• 提示された文章:

┌──

スティルウォーターの映画専門家レビュー一覧

スティルウォーター

「スポットライト 世紀のスクープ」のトム・マッカーシーが、マット・デイモン主演で贈るサスペンス・スリラー。フランスのマルセイユを舞台に、殺人罪で服役する娘の無実を証明するため、真犯人を探し出そうとする父親が、やがて思わぬ真実に辿り着く。共演は「ゾンビランド:ダブルタップ」のアビゲイル・ブレスリン。
  • 米文学・文化研究

    冨塚亮平

    若い女性を襲ったある不幸な事件をめぐって展開する、階級・人種・性差をめぐる差異の力学が幾重にも絡み合う重厚で骨太な物語は見応え十分。マルセイユの風光明媚な景観の中で浮き続けるキャップにネルシャツ姿のマット・デイモンが、アメリカの白人労働者階級の紋切り型を過剰なほど強調しつつ、優しさと粗暴さを併せ持つ男を好演している。彼がほぼ共通点のないインテリ女優とその娘と一歩ずつ交流を深めていく展開の遅さには好感が持てたが、そのせいで尺が長くなりすぎた感も。

└──

• データ:

┌──

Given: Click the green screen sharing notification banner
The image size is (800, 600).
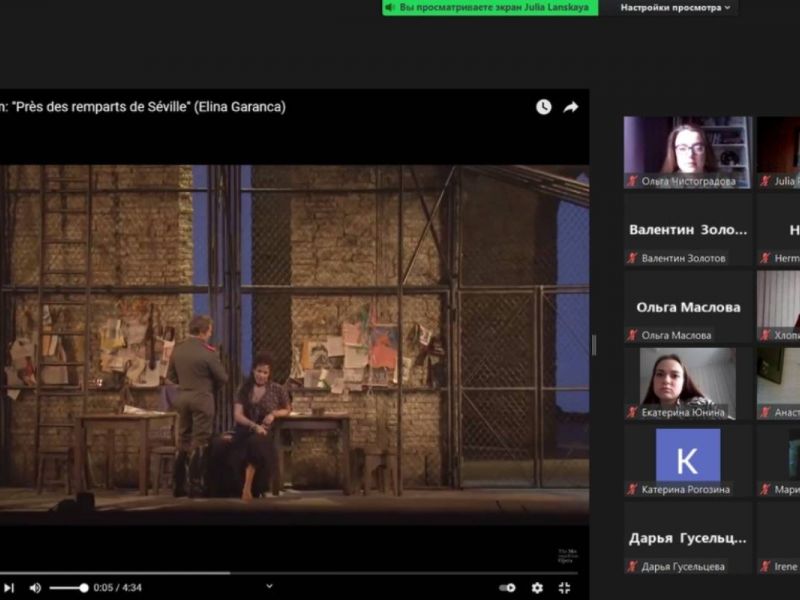Looking at the screenshot, I should point(490,8).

└──

• 課題一覧:
(a) 提示された文章によると、この映画の舞台となっているフランスの都市はどこですか。
(b) 提示された文章から、「若い女性を襲ったある不幸な事」と「いで尺が長くなりすぎた感も。」の間を、両端の語句も含めて一字一句そのまま書き写してください。

• 課題別の解答:
(a) マルセイユです。

(b)
若い女性を襲ったある不幸な事件をめぐって展開する、階級・人種・性差をめぐる差異の力学が幾重にも絡み合う重厚で骨太な物語は見応え十分。マルセイユの風光明媚な景観の中で浮き続けるキャップにネルシャツ姿のマット・デイモンが、アメリカの白人労働者階級の紋切り型を過剰なほど強調しつつ、優しさと粗暴さを併せ持つ男を好演している。彼がほぼ共通点のないインテリ女優とその娘と一歩ずつ交流を深めていく展開の遅さには好感が持てたが、そのせいで尺が長くなりすぎた感も。